[Stored data entries]
◆ ◆ ◆ ◆ ◆ ◆ ◆
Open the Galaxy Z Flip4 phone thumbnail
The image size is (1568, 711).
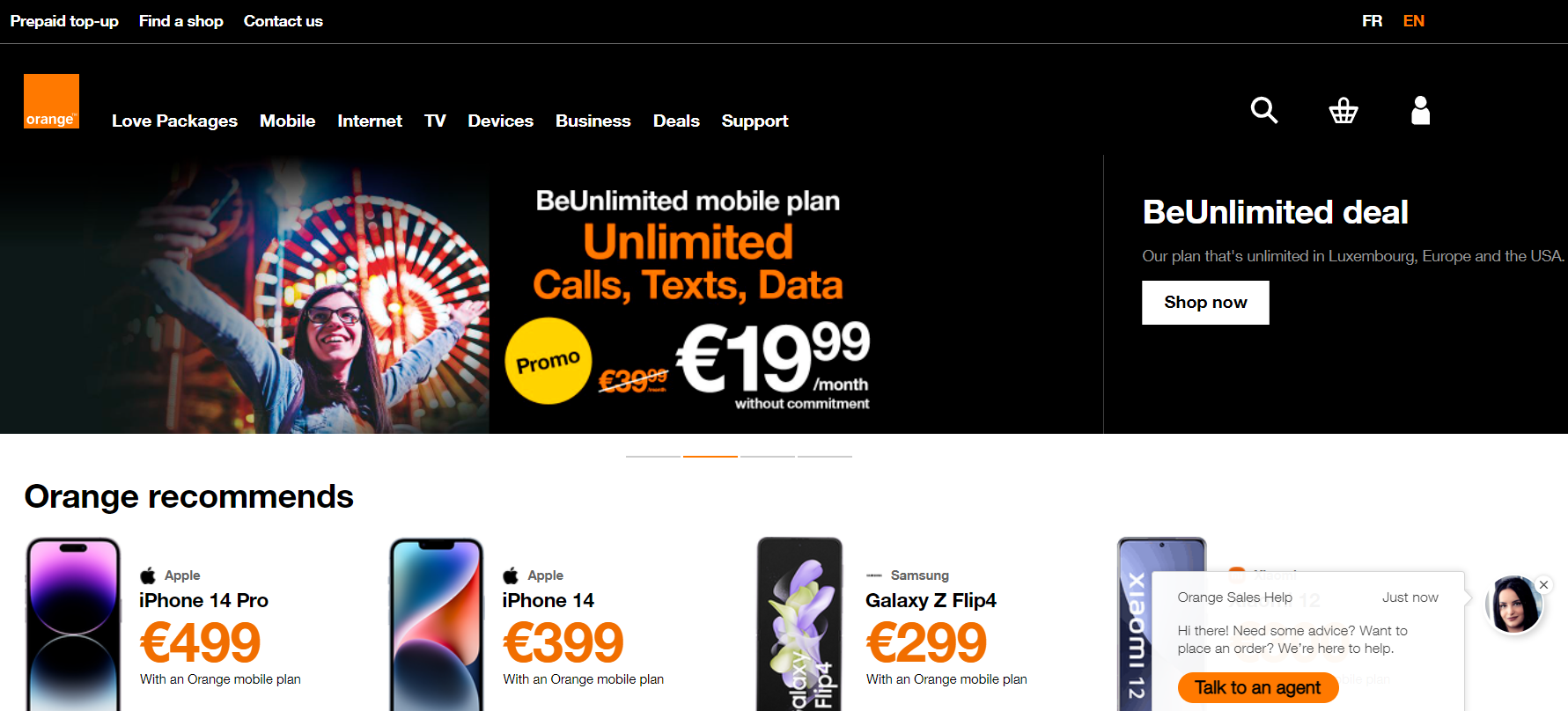coord(799,624)
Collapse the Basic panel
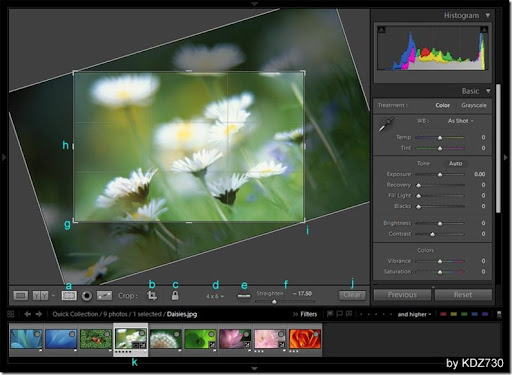This screenshot has width=512, height=375. pyautogui.click(x=488, y=91)
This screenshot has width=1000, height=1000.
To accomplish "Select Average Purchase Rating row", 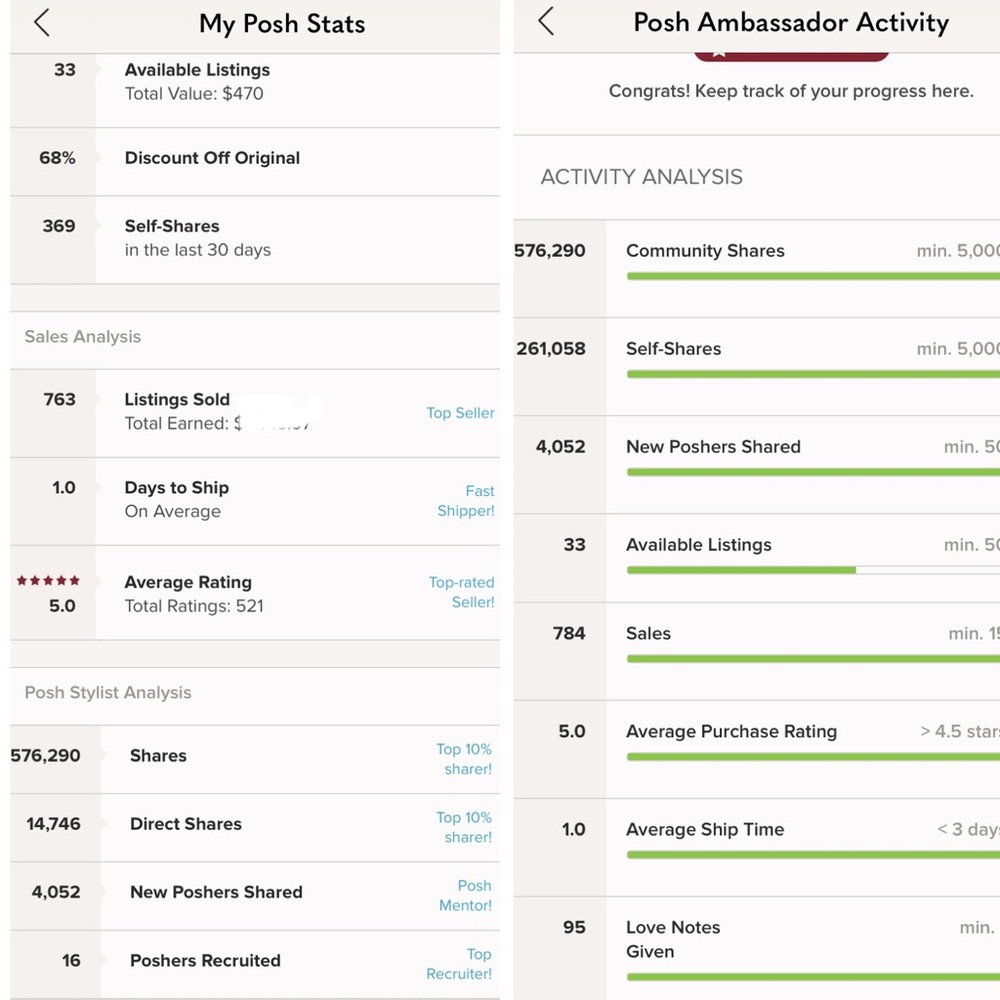I will [x=757, y=749].
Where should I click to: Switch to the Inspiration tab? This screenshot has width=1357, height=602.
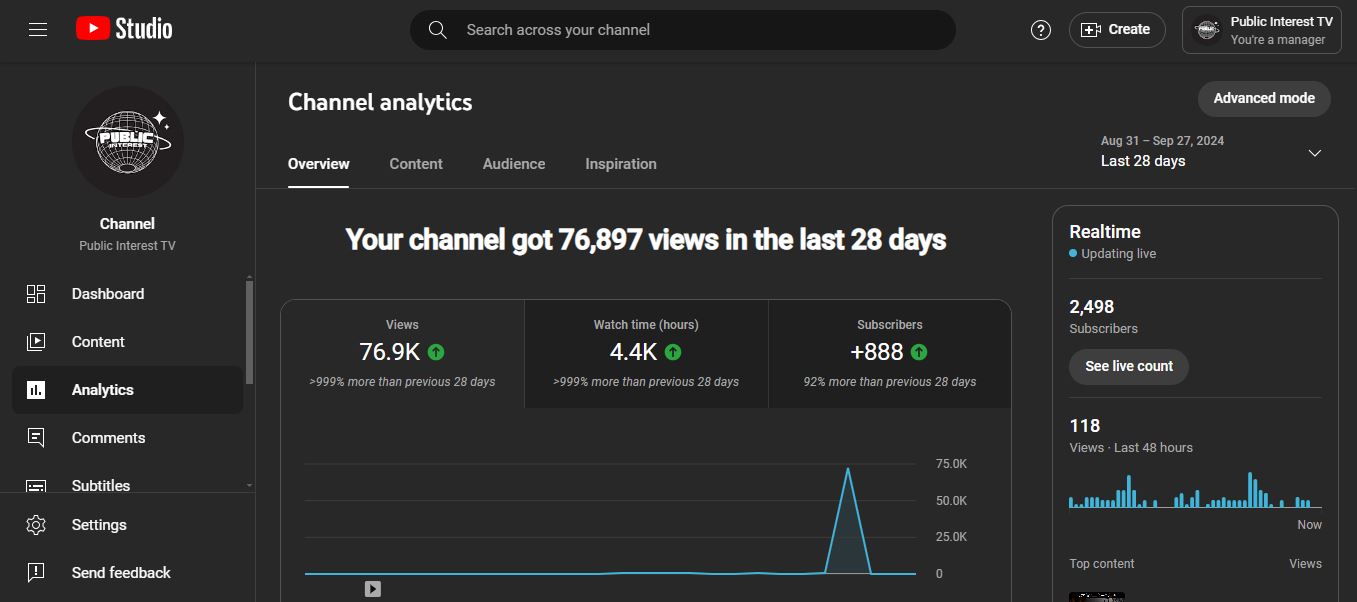(x=620, y=164)
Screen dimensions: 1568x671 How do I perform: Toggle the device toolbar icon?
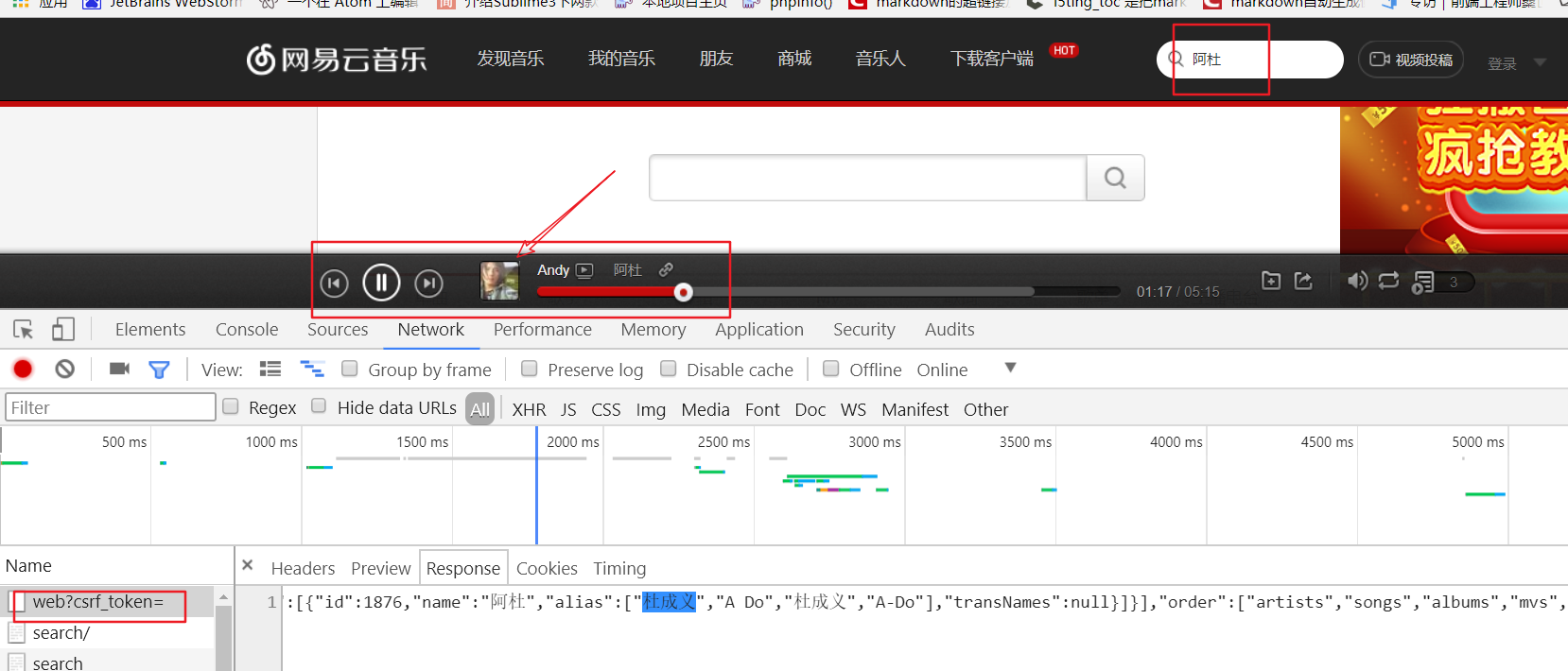coord(63,330)
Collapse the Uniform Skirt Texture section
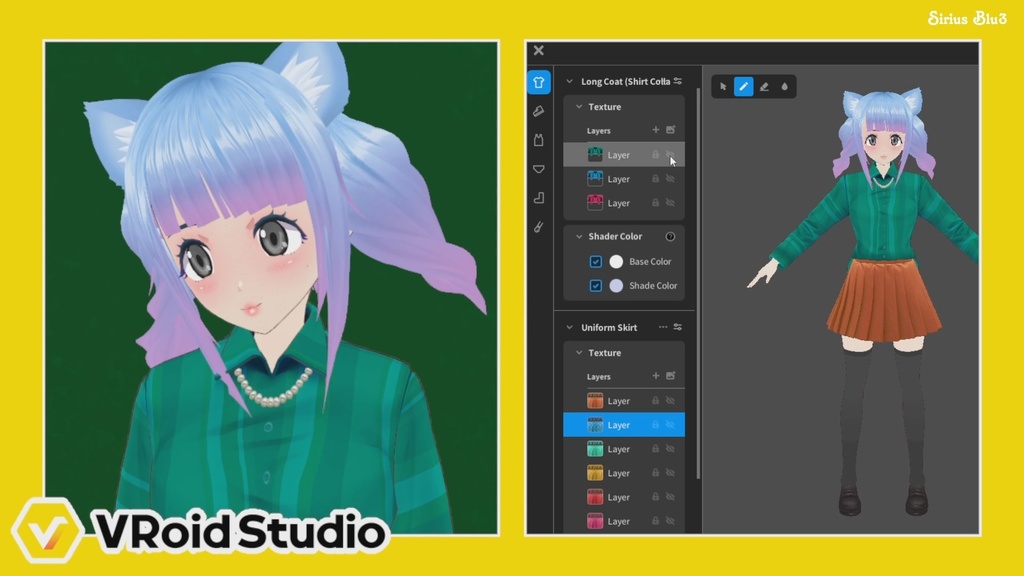 (x=579, y=352)
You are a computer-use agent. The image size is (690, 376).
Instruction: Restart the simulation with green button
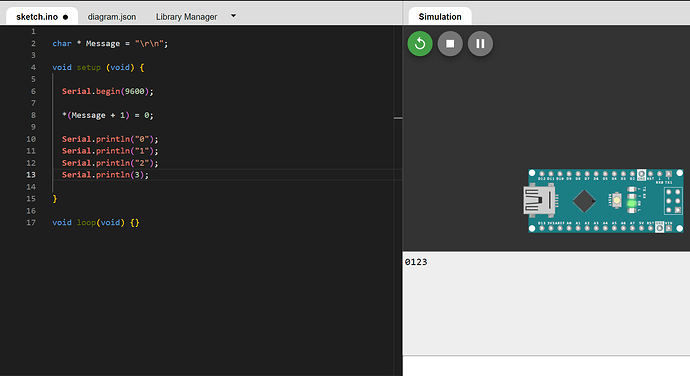420,44
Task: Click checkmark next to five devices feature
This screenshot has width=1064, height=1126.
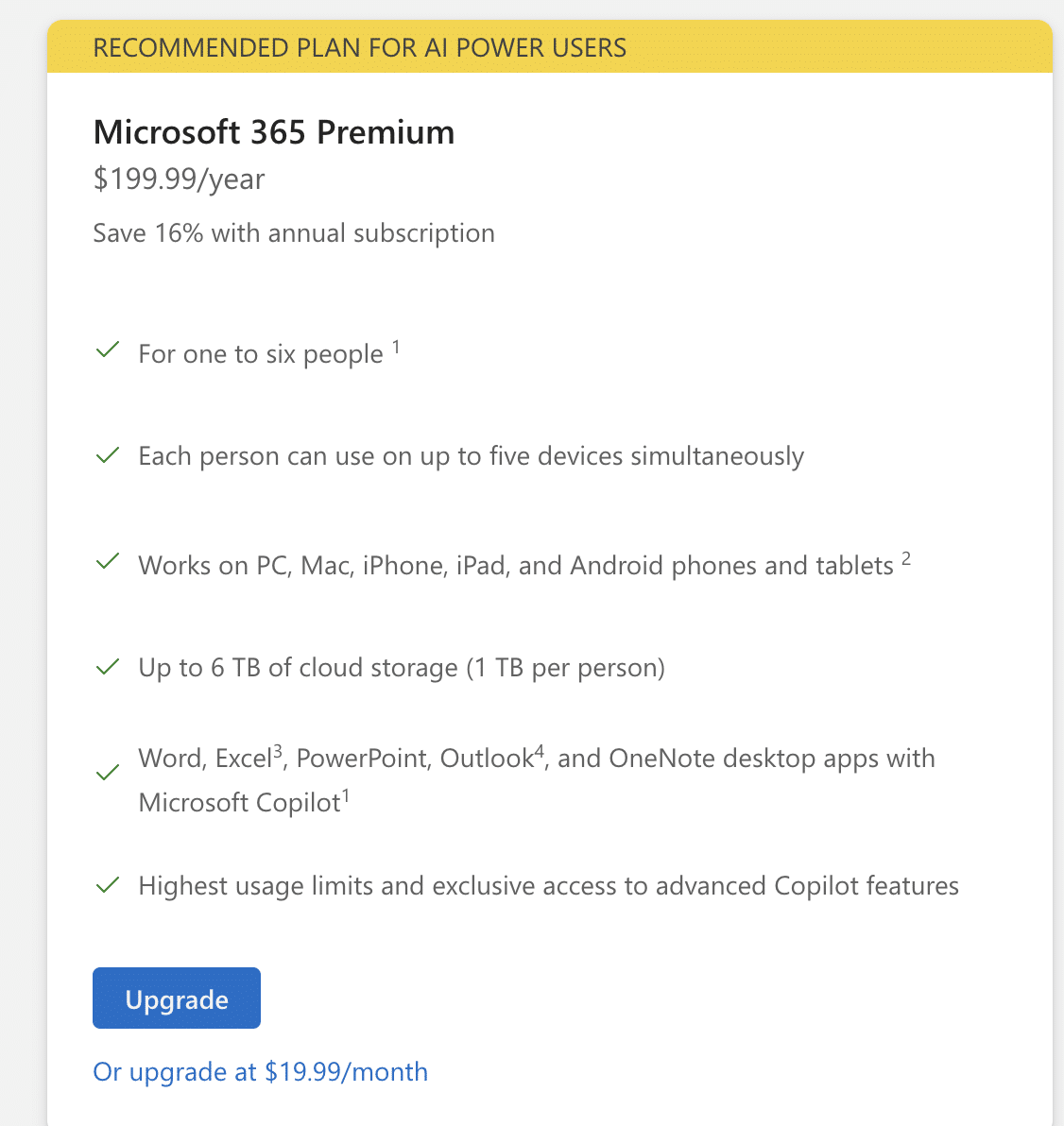Action: (x=108, y=455)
◆ ◆ ◆ ◆ ◆ ◆ ◆
Please output, exactly and with no pictures, only the lines from the one containing "You are a computer-use" through the final line of the records above.

WRITTEN ANSWER >>
You are a computer-use agent. The image size is (690, 376).
Instruction: Restart the simulation with green button
420,44
Task: Click checkmark next to five devices feature
This screenshot has width=1064, height=1126.
Action: (x=108, y=455)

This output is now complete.